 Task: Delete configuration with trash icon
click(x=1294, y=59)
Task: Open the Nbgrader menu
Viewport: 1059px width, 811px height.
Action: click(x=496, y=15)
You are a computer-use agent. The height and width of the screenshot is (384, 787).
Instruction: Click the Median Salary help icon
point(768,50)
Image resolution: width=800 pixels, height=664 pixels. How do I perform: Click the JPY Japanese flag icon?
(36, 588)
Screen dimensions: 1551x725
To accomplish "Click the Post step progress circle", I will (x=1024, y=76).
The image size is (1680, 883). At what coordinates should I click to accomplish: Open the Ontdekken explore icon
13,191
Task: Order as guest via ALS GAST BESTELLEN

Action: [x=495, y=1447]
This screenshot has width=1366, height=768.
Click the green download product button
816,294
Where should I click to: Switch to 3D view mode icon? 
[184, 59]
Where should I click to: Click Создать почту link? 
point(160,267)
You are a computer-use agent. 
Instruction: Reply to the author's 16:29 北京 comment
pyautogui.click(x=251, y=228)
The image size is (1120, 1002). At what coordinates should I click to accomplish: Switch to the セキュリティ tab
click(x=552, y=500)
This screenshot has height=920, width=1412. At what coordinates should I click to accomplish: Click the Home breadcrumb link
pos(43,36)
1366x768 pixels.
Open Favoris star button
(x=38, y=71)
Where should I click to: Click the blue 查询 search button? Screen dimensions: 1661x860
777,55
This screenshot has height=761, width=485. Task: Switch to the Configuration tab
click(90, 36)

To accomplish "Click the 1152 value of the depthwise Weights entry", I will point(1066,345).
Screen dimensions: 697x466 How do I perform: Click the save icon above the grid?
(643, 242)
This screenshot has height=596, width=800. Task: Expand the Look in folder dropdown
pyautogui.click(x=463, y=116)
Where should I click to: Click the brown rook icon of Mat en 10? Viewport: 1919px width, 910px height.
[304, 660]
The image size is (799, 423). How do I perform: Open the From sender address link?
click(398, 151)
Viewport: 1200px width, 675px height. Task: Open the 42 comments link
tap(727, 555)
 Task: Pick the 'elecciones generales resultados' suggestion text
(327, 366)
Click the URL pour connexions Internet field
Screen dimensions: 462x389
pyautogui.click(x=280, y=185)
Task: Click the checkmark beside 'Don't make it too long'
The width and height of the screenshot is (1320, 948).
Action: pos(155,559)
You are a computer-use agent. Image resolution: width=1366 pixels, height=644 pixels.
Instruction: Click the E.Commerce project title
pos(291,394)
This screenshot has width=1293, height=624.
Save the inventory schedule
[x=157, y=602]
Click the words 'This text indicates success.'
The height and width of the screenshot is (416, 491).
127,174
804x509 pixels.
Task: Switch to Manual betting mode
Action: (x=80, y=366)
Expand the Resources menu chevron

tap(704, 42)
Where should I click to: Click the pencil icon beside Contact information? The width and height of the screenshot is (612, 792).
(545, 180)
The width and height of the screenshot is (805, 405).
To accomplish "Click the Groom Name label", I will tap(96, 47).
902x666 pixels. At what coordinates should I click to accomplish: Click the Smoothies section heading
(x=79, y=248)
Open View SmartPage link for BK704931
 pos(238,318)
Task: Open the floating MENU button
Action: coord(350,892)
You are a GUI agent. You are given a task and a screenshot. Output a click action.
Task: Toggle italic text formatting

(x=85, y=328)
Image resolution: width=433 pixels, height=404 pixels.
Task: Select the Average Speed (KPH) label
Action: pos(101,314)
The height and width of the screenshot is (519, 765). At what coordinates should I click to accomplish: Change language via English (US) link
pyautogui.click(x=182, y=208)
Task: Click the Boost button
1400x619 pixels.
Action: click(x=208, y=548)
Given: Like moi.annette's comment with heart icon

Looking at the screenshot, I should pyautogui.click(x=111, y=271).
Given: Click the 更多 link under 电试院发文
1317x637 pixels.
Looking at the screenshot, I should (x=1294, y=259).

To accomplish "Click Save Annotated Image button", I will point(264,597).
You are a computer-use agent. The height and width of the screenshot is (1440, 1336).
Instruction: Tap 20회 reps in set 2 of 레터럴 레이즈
________________________
Print the whole listing once more, exactly as it stands.

Solution for this exercise:
 Task: Delete configuration with trash icon
click(x=1294, y=59)
Task: Open the Nbgrader menu
Viewport: 1059px width, 811px height.
Action: click(x=496, y=15)
You are a computer-use agent. The height and width of the screenshot is (384, 787).
Instruction: Click the Median Salary help icon
point(768,50)
Image resolution: width=800 pixels, height=664 pixels. How do I perform: Click the JPY Japanese flag icon?
(36, 588)
Screen dimensions: 1551x725
To accomplish "Click the Post step progress circle", I will (x=1024, y=76).
The image size is (1680, 883). At what coordinates should I click to accomplish: Open the Ontdekken explore icon
13,191
Task: Order as guest via ALS GAST BESTELLEN

Action: [x=495, y=1447]
This screenshot has width=1366, height=768.
Click the green download product button
816,294
Where should I click to: Switch to 3D view mode icon? 
[184, 59]
Where should I click to: Click Создать почту link? 
point(160,267)
You are a computer-use agent. 
Instruction: Reply to the author's 16:29 北京 comment
pyautogui.click(x=251, y=228)
The image size is (1120, 1002). At what coordinates should I click to accomplish: Switch to the セキュリティ tab
click(x=552, y=500)
This screenshot has height=920, width=1412. At what coordinates should I click to accomplish: Click the Home breadcrumb link
pos(43,36)
1366x768 pixels.
Open Favoris star button
(x=38, y=71)
Where should I click to: Click the blue 查询 search button? Screen dimensions: 1661x860
777,55
This screenshot has height=761, width=485. Task: Switch to the Configuration tab
click(90, 36)

To accomplish "Click the 1152 value of the depthwise Weights entry", I will point(1066,345).
Screen dimensions: 697x466 How do I perform: Click the save icon above the grid?
(643, 242)
This screenshot has height=596, width=800. Task: Expand the Look in folder dropdown
pyautogui.click(x=463, y=116)
Where should I click to: Click the brown rook icon of Mat en 10? Viewport: 1919px width, 910px height.
[304, 660]
The image size is (799, 423). How do I perform: Open the From sender address link?
click(398, 151)
Viewport: 1200px width, 675px height. Task: Open the 42 comments link
tap(727, 555)
 Task: Pick the 'elecciones generales resultados' suggestion text
(327, 366)
Click the URL pour connexions Internet field
Screen dimensions: 462x389
pyautogui.click(x=280, y=185)
Task: Click the checkmark beside 'Don't make it too long'
The width and height of the screenshot is (1320, 948).
Action: pos(155,559)
You are a computer-use agent. Image resolution: width=1366 pixels, height=644 pixels.
Instruction: Click the E.Commerce project title
pos(291,394)
This screenshot has width=1293, height=624.
Save the inventory schedule
[x=157, y=602]
Click the words 'This text indicates success.'
The height and width of the screenshot is (416, 491).
127,174
804x509 pixels.
Task: Switch to Manual betting mode
Action: (x=80, y=366)
Expand the Resources menu chevron

tap(704, 42)
Where should I click to: Click the pencil icon beside Contact information? The width and height of the screenshot is (612, 792).
(545, 180)
The width and height of the screenshot is (805, 405).
To accomplish "Click the Groom Name label", I will tap(96, 47).
902x666 pixels. At what coordinates should I click to accomplish: Click the Smoothies section heading
(x=79, y=248)
Open View SmartPage link for BK704931
 pos(238,318)
Task: Open the floating MENU button
Action: coord(350,892)
You are a GUI agent. You are given a task and a screenshot. Output a click action.
Task: Toggle italic text formatting

(x=85, y=328)
Image resolution: width=433 pixels, height=404 pixels.
Task: Select the Average Speed (KPH) label
Action: pos(101,314)
The height and width of the screenshot is (519, 765). At what coordinates should I click to accomplish: Change language via English (US) link
pyautogui.click(x=182, y=208)
Task: Click the Boost button
1400x619 pixels.
Action: click(x=208, y=548)
Given: Like moi.annette's comment with heart icon

Looking at the screenshot, I should pyautogui.click(x=111, y=271).
Given: Click the 更多 link under 电试院发文
1317x637 pixels.
Looking at the screenshot, I should (x=1294, y=259).

To accomplish "Click Save Annotated Image button", I will point(264,597).
You are a computer-use agent. The height and width of the screenshot is (1440, 1336).
Instruction: Tap 20회 reps in set 2 of 레터럴 레이즈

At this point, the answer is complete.